**Requirement**
Reproduce each of the rows below word for word, with no changes to any line.
******************************
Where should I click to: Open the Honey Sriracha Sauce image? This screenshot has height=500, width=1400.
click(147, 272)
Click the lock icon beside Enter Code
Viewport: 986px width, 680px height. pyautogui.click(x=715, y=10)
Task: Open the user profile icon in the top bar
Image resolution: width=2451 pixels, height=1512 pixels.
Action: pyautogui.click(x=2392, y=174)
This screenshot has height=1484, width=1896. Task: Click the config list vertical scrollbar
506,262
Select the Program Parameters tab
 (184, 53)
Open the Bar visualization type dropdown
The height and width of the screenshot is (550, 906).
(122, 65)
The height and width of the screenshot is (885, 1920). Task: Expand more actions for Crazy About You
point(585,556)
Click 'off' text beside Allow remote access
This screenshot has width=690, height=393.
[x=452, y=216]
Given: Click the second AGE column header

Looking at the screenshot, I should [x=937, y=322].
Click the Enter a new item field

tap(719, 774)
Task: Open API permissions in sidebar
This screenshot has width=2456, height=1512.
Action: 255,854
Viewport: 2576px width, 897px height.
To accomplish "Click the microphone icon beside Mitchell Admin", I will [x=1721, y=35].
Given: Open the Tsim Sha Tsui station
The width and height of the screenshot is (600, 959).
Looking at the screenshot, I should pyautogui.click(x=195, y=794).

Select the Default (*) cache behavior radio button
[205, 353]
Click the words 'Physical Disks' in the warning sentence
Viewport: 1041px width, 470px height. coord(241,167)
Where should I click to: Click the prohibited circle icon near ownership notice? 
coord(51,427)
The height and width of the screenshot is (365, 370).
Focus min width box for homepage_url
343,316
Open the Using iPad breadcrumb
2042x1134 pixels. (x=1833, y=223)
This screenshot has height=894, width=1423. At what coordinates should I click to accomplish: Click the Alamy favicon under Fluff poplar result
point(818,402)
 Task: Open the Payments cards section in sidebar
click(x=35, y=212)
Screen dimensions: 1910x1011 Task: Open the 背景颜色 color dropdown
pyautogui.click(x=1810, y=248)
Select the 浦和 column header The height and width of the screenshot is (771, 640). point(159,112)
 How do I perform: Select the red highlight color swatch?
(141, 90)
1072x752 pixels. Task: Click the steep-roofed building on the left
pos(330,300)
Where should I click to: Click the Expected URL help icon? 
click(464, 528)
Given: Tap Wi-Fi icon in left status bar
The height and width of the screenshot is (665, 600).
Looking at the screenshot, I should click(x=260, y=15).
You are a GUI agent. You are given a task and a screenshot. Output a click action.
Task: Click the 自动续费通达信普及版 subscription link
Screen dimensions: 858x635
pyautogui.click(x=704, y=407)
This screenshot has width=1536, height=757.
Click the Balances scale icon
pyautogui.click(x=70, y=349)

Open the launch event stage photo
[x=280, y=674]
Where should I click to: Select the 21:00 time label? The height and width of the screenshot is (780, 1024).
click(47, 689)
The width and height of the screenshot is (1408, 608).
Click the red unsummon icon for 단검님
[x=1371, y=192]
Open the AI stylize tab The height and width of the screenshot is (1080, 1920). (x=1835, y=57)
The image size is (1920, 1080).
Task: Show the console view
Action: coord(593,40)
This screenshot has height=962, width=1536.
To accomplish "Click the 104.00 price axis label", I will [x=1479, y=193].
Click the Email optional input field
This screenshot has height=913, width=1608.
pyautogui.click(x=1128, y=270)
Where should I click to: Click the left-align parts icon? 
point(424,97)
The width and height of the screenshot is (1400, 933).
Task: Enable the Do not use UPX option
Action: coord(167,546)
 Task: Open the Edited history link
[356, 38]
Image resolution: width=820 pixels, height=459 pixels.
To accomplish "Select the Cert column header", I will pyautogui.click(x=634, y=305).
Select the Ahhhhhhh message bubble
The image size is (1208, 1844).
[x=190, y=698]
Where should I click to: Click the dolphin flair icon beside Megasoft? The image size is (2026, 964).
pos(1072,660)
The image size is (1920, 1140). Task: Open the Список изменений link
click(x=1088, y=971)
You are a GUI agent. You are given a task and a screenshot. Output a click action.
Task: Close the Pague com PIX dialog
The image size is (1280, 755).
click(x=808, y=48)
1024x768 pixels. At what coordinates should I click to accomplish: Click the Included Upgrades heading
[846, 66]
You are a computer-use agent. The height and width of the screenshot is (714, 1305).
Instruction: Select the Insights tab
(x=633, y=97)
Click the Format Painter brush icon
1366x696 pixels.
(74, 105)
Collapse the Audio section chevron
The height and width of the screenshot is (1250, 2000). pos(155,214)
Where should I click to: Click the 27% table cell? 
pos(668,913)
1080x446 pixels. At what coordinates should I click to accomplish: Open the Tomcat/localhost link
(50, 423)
******************************
**Response to the exercise**
Where should I click to: Open the Honey Sriracha Sauce image? This screenshot has height=500, width=1400.
click(147, 272)
Click the lock icon beside Enter Code
Viewport: 986px width, 680px height. pyautogui.click(x=715, y=10)
Task: Open the user profile icon in the top bar
Image resolution: width=2451 pixels, height=1512 pixels.
Action: pyautogui.click(x=2392, y=174)
This screenshot has height=1484, width=1896. Task: Click the config list vertical scrollbar
506,262
Select the Program Parameters tab
 (184, 53)
Open the Bar visualization type dropdown
The height and width of the screenshot is (550, 906).
(122, 65)
The height and width of the screenshot is (885, 1920). Task: Expand more actions for Crazy About You
point(585,556)
Click 'off' text beside Allow remote access
This screenshot has width=690, height=393.
[x=452, y=216]
Given: Click the second AGE column header

Looking at the screenshot, I should [x=937, y=322].
Click the Enter a new item field

tap(719, 774)
Task: Open API permissions in sidebar
This screenshot has width=2456, height=1512.
Action: 255,854
Viewport: 2576px width, 897px height.
To accomplish "Click the microphone icon beside Mitchell Admin", I will [x=1721, y=35].
Given: Open the Tsim Sha Tsui station
The width and height of the screenshot is (600, 959).
Looking at the screenshot, I should pyautogui.click(x=195, y=794).

Select the Default (*) cache behavior radio button
[205, 353]
Click the words 'Physical Disks' in the warning sentence
Viewport: 1041px width, 470px height. coord(241,167)
Where should I click to: Click the prohibited circle icon near ownership notice? 
coord(51,427)
The height and width of the screenshot is (365, 370).
Focus min width box for homepage_url
343,316
Open the Using iPad breadcrumb
2042x1134 pixels. (x=1833, y=223)
This screenshot has height=894, width=1423. At what coordinates should I click to accomplish: Click the Alamy favicon under Fluff poplar result
point(818,402)
 Task: Open the Payments cards section in sidebar
click(x=35, y=212)
Screen dimensions: 1910x1011 Task: Open the 背景颜色 color dropdown
pyautogui.click(x=1810, y=248)
Select the 浦和 column header The height and width of the screenshot is (771, 640). point(159,112)
 How do I perform: Select the red highlight color swatch?
(141, 90)
1072x752 pixels. Task: Click the steep-roofed building on the left
pos(330,300)
Where should I click to: Click the Expected URL help icon? 
click(464, 528)
Given: Tap Wi-Fi icon in left status bar
The height and width of the screenshot is (665, 600).
Looking at the screenshot, I should click(x=260, y=15).
You are a GUI agent. You are given a task and a screenshot. Output a click action.
Task: Click the 自动续费通达信普及版 subscription link
Screen dimensions: 858x635
pyautogui.click(x=704, y=407)
This screenshot has width=1536, height=757.
Click the Balances scale icon
pyautogui.click(x=70, y=349)

Open the launch event stage photo
[x=280, y=674]
Where should I click to: Select the 21:00 time label? The height and width of the screenshot is (780, 1024).
click(47, 689)
The width and height of the screenshot is (1408, 608).
Click the red unsummon icon for 단검님
[x=1371, y=192]
Open the AI stylize tab The height and width of the screenshot is (1080, 1920). (x=1835, y=57)
The image size is (1920, 1080).
Task: Show the console view
Action: coord(593,40)
This screenshot has height=962, width=1536.
To accomplish "Click the 104.00 price axis label", I will [x=1479, y=193].
Click the Email optional input field
This screenshot has height=913, width=1608.
pyautogui.click(x=1128, y=270)
Where should I click to: Click the left-align parts icon? 
point(424,97)
The width and height of the screenshot is (1400, 933).
Task: Enable the Do not use UPX option
Action: coord(167,546)
 Task: Open the Edited history link
[356, 38]
Image resolution: width=820 pixels, height=459 pixels.
To accomplish "Select the Cert column header", I will pyautogui.click(x=634, y=305).
Select the Ahhhhhhh message bubble
The image size is (1208, 1844).
[x=190, y=698]
Where should I click to: Click the dolphin flair icon beside Megasoft? The image size is (2026, 964).
pos(1072,660)
The image size is (1920, 1140). Task: Open the Список изменений link
click(x=1088, y=971)
You are a GUI agent. You are given a task and a screenshot. Output a click action.
Task: Close the Pague com PIX dialog
The image size is (1280, 755).
click(x=808, y=48)
1024x768 pixels. At what coordinates should I click to accomplish: Click the Included Upgrades heading
[846, 66]
You are a computer-use agent. The height and width of the screenshot is (714, 1305).
Instruction: Select the Insights tab
(x=633, y=97)
Click the Format Painter brush icon
1366x696 pixels.
(74, 105)
Collapse the Audio section chevron
The height and width of the screenshot is (1250, 2000). pos(155,214)
Where should I click to: Click the 27% table cell? 
pos(668,913)
1080x446 pixels. At what coordinates should I click to accomplish: Open the Tomcat/localhost link
(50, 423)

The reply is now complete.